» Task description: The records below need to be copied in full. Match them exactly.

Content starts

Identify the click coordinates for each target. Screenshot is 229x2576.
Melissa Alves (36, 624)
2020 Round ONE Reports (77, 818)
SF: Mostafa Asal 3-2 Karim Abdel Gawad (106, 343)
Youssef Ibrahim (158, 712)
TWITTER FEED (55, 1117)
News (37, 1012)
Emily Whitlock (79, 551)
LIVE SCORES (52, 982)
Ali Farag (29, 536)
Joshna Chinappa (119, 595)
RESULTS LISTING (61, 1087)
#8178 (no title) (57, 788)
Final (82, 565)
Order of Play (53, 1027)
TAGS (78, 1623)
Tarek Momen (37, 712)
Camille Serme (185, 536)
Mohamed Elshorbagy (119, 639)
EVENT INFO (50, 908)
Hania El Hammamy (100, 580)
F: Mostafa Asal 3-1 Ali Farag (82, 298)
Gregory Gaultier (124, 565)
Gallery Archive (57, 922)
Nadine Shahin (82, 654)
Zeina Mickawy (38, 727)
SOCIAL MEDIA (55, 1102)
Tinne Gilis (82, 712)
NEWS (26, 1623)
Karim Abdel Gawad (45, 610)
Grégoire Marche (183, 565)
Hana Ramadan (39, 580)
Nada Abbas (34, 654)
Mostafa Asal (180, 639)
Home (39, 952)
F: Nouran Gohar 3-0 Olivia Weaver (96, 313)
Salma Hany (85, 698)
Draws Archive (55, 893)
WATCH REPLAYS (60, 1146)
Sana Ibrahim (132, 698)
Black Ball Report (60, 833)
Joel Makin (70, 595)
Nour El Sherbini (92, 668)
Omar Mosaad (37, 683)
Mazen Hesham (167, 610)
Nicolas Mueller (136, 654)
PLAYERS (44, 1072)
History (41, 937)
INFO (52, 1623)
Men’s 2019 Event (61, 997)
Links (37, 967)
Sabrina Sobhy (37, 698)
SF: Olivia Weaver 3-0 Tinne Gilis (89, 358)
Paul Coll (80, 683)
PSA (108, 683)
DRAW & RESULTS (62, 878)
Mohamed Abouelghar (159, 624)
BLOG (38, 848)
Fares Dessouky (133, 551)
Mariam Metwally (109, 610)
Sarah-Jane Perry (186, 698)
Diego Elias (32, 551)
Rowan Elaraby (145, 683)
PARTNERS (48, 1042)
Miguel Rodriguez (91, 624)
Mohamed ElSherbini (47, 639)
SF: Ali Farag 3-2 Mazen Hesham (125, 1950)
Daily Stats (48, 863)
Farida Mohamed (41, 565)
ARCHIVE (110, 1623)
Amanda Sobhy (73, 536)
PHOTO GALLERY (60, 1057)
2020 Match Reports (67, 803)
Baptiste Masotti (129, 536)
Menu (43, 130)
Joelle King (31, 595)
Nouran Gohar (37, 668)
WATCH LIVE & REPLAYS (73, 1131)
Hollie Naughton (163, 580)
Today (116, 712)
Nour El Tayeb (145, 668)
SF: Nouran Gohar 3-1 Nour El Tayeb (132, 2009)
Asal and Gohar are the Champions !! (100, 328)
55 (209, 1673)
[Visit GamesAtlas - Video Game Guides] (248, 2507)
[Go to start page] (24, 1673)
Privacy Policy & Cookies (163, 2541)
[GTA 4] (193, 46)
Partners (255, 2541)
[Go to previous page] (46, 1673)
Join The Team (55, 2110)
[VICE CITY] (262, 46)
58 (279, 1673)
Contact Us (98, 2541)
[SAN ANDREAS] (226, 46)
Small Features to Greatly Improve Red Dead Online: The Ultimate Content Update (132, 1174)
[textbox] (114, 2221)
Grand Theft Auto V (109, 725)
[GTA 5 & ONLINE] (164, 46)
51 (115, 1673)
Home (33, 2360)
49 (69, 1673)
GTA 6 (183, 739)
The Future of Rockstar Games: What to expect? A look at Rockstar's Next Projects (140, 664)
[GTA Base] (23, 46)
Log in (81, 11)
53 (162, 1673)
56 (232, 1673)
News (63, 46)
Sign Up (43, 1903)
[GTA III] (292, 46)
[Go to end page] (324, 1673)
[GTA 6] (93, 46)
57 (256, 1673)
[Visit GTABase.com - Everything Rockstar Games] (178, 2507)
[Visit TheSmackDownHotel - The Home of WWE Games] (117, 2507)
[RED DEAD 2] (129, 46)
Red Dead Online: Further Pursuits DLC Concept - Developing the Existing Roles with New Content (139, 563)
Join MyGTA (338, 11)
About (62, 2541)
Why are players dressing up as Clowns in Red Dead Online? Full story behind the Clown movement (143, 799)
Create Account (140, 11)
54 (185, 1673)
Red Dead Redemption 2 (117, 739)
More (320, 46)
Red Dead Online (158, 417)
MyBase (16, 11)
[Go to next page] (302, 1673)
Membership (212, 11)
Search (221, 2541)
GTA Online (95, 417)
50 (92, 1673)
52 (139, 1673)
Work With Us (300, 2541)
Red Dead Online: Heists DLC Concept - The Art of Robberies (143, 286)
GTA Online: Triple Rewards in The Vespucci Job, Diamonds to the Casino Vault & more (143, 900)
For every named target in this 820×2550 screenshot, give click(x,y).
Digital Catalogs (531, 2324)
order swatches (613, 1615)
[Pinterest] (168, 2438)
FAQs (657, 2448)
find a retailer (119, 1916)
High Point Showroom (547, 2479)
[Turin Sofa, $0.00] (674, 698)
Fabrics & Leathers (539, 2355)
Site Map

Content ends

» Answer space:
Identify the click coordinates for each target. Screenshot is 229x2576.
Melissa Alves (36, 624)
2020 Round ONE Reports (77, 818)
SF: Mostafa Asal 3-2 Karim Abdel Gawad (106, 343)
Youssef Ibrahim (158, 712)
TWITTER FEED (55, 1117)
News (37, 1012)
Emily Whitlock (79, 551)
LIVE SCORES (52, 982)
Ali Farag (29, 536)
Joshna Chinappa (119, 595)
RESULTS LISTING (61, 1087)
#8178 (no title) (57, 788)
Final (82, 565)
Order of Play (53, 1027)
TAGS (78, 1623)
Tarek Momen (37, 712)
Camille Serme (185, 536)
Mohamed Elshorbagy (119, 639)
EVENT INFO (50, 908)
Hania El Hammamy (100, 580)
F: Mostafa Asal 3-1 Ali Farag (82, 298)
Gregory Gaultier (124, 565)
Gallery Archive (57, 922)
Nadine Shahin (82, 654)
Zeina Mickawy (38, 727)
SOCIAL MEDIA (55, 1102)
Tinne Gilis (82, 712)
NEWS (26, 1623)
Karim Abdel Gawad (45, 610)
Grégoire Marche (183, 565)
Hana Ramadan (39, 580)
Nada Abbas (34, 654)
Mostafa Asal (180, 639)
Home (39, 952)
F: Nouran Gohar 3-0 Olivia Weaver (96, 313)
Salma Hany (85, 698)
Draws Archive (55, 893)
WATCH REPLAYS (60, 1146)
Sana Ibrahim (132, 698)
Black Ball Report (60, 833)
Joel Makin (70, 595)
Nour El Sherbini (92, 668)
Omar Mosaad (37, 683)
Mazen Hesham (167, 610)
Nicolas Mueller (136, 654)
PLAYERS (44, 1072)
History (41, 937)
INFO (52, 1623)
Men’s 2019 Event (61, 997)
Links (37, 967)
Sabrina Sobhy (37, 698)
SF: Olivia Weaver 3-0 Tinne Gilis (89, 358)
Paul Coll (80, 683)
PSA (108, 683)
DRAW & RESULTS (62, 878)
Mohamed Abouelghar (159, 624)
BLOG (38, 848)
Fares Dessouky (133, 551)
Mariam Metwally (109, 610)
Sarah-Jane Perry (186, 698)
Diego Elias (32, 551)
Rowan Elaraby (145, 683)
PARTNERS (48, 1042)
Miguel Rodriguez (91, 624)
Mohamed ElSherbini (47, 639)
SF: Ali Farag 3-2 Mazen Hesham (125, 1950)
Daily Stats (48, 863)
Farida Mohamed (41, 565)
ARCHIVE (110, 1623)
Amanda Sobhy (73, 536)
PHOTO GALLERY (60, 1057)
2020 Match Reports (67, 803)
Baptiste Masotti (129, 536)
Menu (43, 130)
Joelle King (31, 595)
Nouran Gohar (37, 668)
WATCH LIVE & REPLAYS (73, 1131)
Hollie Naughton (163, 580)
Today (116, 712)
Nour El Tayeb (145, 668)
SF: Nouran Gohar 3-1 Nour El Tayeb (132, 2009)
Asal and Gohar are the Champions !! (100, 328)
55 (209, 1673)
[Visit GamesAtlas - Video Game Guides] (248, 2507)
[Go to start page] (24, 1673)
Privacy Policy & Cookies (163, 2541)
[GTA 4] (193, 46)
Partners (255, 2541)
[Go to previous page] (46, 1673)
Join The Team (55, 2110)
[VICE CITY] (262, 46)
58 (279, 1673)
Contact Us (98, 2541)
[SAN ANDREAS] (226, 46)
Small Features to Greatly Improve Red Dead Online: The Ultimate Content Update (132, 1174)
[textbox] (114, 2221)
Grand Theft Auto V (109, 725)
[GTA 5 & ONLINE] (164, 46)
51 (115, 1673)
Home (33, 2360)
49 (69, 1673)
GTA 6 (183, 739)
The Future of Rockstar Games: What to expect? A look at Rockstar's Next Projects (140, 664)
[GTA Base] (23, 46)
Log in (81, 11)
53 (162, 1673)
56 (232, 1673)
News (63, 46)
Sign Up (43, 1903)
[GTA III] (292, 46)
[Go to end page] (324, 1673)
[GTA 6] (93, 46)
57 (256, 1673)
[Visit GTABase.com - Everything Rockstar Games] (178, 2507)
[Visit TheSmackDownHotel - The Home of WWE Games] (117, 2507)
[RED DEAD 2] (129, 46)
Red Dead Online: Further Pursuits DLC Concept - Developing the Existing Roles with New Content (139, 563)
Join MyGTA (338, 11)
About (62, 2541)
Why are players dressing up as Clowns in Red Dead Online? Full story behind the Clown movement (143, 799)
Create Account (140, 11)
54 (185, 1673)
Red Dead Redemption 2 (117, 739)
More (320, 46)
Red Dead Online (158, 417)
MyBase (16, 11)
[Go to next page] (302, 1673)
Membership (212, 11)
Search (221, 2541)
GTA Online (95, 417)
50 (92, 1673)
52 (139, 1673)
Work With Us (300, 2541)
Red Dead Online: Heists DLC Concept - The Art of Robberies (143, 286)
GTA Online: Triple Rewards in The Vespucci Job, Diamonds to the Casino Vault & more (143, 900)
For every named target in this 820×2550 screenshot, give click(x,y).
Digital Catalogs (531, 2324)
order swatches (613, 1615)
[Pinterest] (168, 2438)
FAQs (657, 2448)
find a retailer (119, 1916)
High Point Showroom (547, 2479)
[Turin Sofa, $0.00] (674, 698)
Fabrics & Leathers (539, 2355)
Site Map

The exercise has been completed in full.